On Tue, Oct 27, 2020 at 10:58 AM André Przywara <andre.przywara@xxxxxxx> wrote:
> On 26/10/2020 21:51, Rob Herring wrote:
> > On Thu, Oct 22, 2020 at 10:23 AM Tom Rini <trini@xxxxxxxxxxxx> wrote:
> >> On Fri, Oct 23, 2020 at 01:58:04AM +1100, David Gibson wrote:
> >>> On Thu, Oct 22, 2020 at 08:32:54AM -0400, Tom Rini wrote:
> >>>> On Thu, Oct 22, 2020 at 03:00:13PM +1100, David Gibson wrote:
> >>>>> On Wed, Oct 21, 2020 at 06:49:14PM -0400, Tom Rini wrote:
> >
> > [...]
> >
> >>>>>> But what does all of this _mean_ ?  I kinda think I have an answer now.
> >>>>>> One of the things that sticks out is 6dcb8ba408ec adds a lot and
> >>>>>> 11738cf01f15 reduces it just a little.
> >>>>>
> >>>>> Ah, that's a tricky one.  If we don't handle unaligned accesses we
> >>>>> instead get intermittent bug reports where it just crashes.
> >>>>
> >>>> We really need to talk about that then.  There was a problem of people
> >>>> turning off the sanity check for making sure the entire device tree was
> >>>> aligned and then having everything crash.
> >>>
> >>> Ok... I'm not really sure where you're going with that thought.
> >>
> >> In my reading of the mailing list history of how this issue came up,
> >> it was someone was booting a dragonboard or something, and they (or
> >> rather, the board maintainer set by default) the flag to use the device
> >> tree wherever it is in memory and NOT to relocate it to a properly
> >> aligned address.  This in turn lead to the kernel getting an unaligned
> >> device tree and everything crashing.  The "I know what I'm doing" flag
> >> was set, violated the documented requirements for device trees need to
> >> reside in memory and everything blew up.
> >>
> >> After that it was noticed that there could be some internal
> >> mis-alignment and if you tried those accesses on a CPU that doesn't
> >> support doing those reads easily there could be problems, but that's not
> >> a common at all case (as noted by it not having been seen in practice).
> >
> > Nor a problem on many environments to begin with.
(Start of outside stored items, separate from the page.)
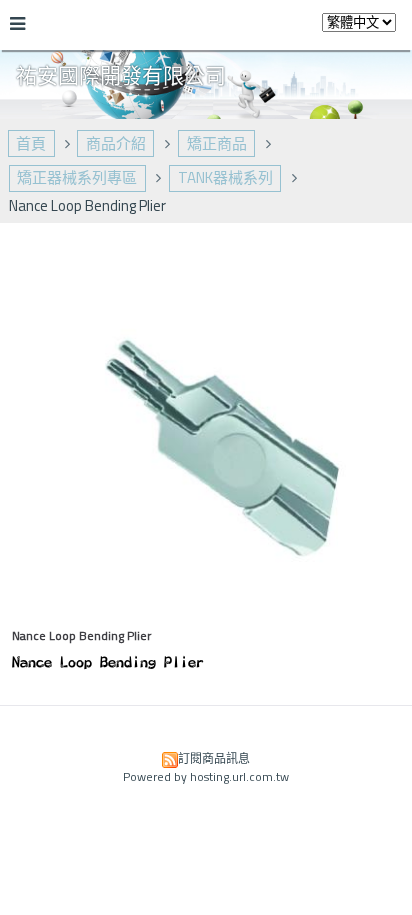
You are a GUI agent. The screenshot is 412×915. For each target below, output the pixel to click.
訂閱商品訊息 (214, 758)
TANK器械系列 (225, 177)
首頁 (31, 143)
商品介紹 (116, 143)
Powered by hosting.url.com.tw (206, 776)
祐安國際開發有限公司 (121, 75)
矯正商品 (217, 143)
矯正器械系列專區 (77, 177)
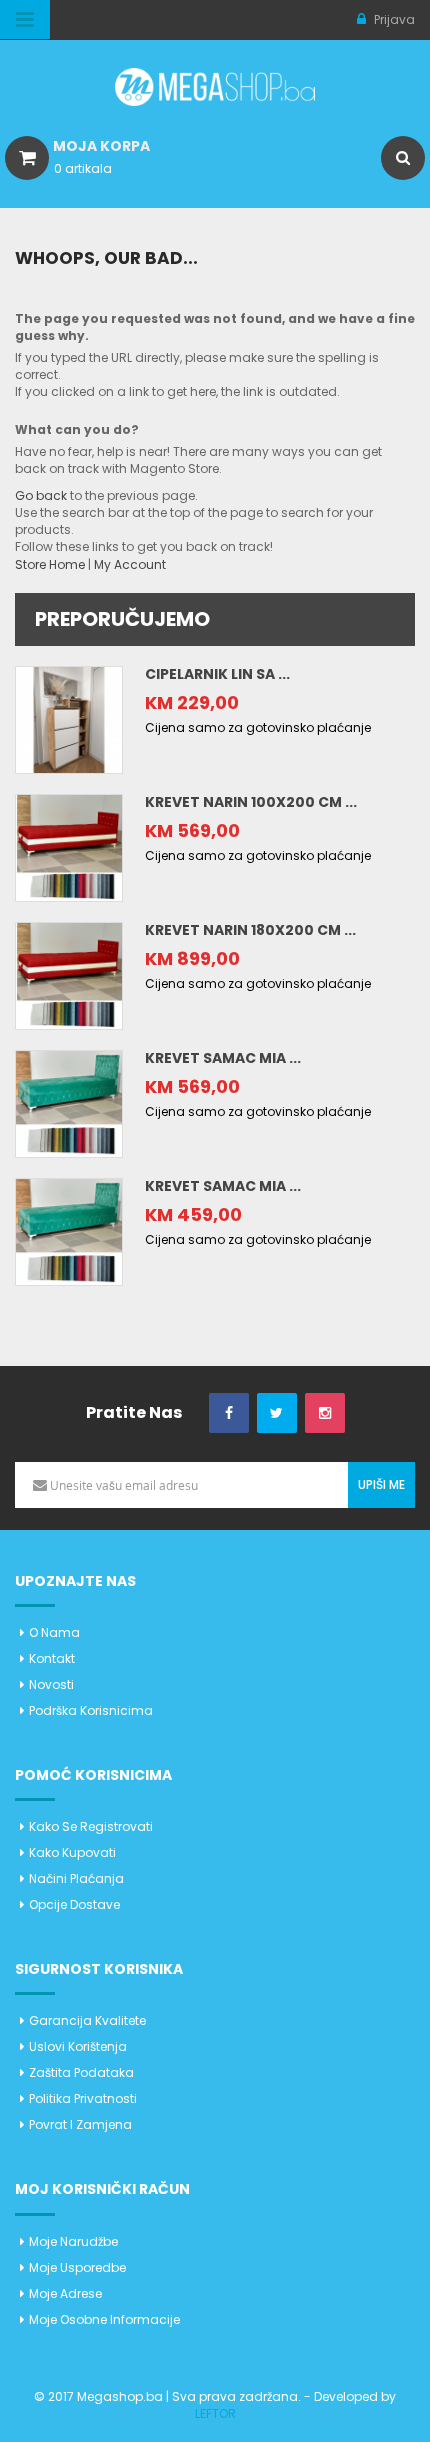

More below...
> >
> >>>>> I suppose we could add an ASSUME_ALIGNED_ACCESS flag, and it will just
> >>>>> break for either an unaligned dtb (unlikely) or if you attempt to load
> >>>>> an unaligned value from a property (more likely, but don't add the
> >>>>> flag if you're not sure you don't need it).
> >>>>
> >>>> So long as it's abstracted in such a way that we don't grow the size of
> >>>> everything again, yes, that is the right way forward I think.
> >>>
> >>> All the ASSUME flags should be resolved at compile time (at least with
> >>> normal optimization levels enabled in the compiler), so testing for
> >>> those shouldn't increase size at all.  If they do, something is wrong.
> >>
> >> I'm saying that how ever this new ASSUME flag is done, it needs to be
> >> done in such a way the compiler really will be smart about it.  So
> >> something like making a new function that does fdt64_ld() if we aren't
> >> ASSUME_ALIGNED_ACCESS and fdt64_to_cpu() if we are
> >
> > Ah, unaligned accesses again... To summarize, both performance and
> > size suffer with not doing unaligned accesses.
> >
> > Why not a HAS_UNALIGNED_ACCESS flag instead (or the inverse) that will
> > do unaligned accesses? That would be more aligned with what the system
> > can support rather than sanity checking associated with ASSUME_*.
> >
> > To repeat from last time, everything ARMv6 and up can do unaligned
> > accesses if enabled.
> But that requires the MMU to be enabled, doesn't it? If I read the ARM
> ARM correctly, unaligned accesses always trap on device memory,
> regardless of SCTLR.A. And without the MMU enabled everything is device
> memory. We compile U-Boot with -mno-unaligned-access/-mstrict-align to
> cope with that, and that most likely affects libfdt as well?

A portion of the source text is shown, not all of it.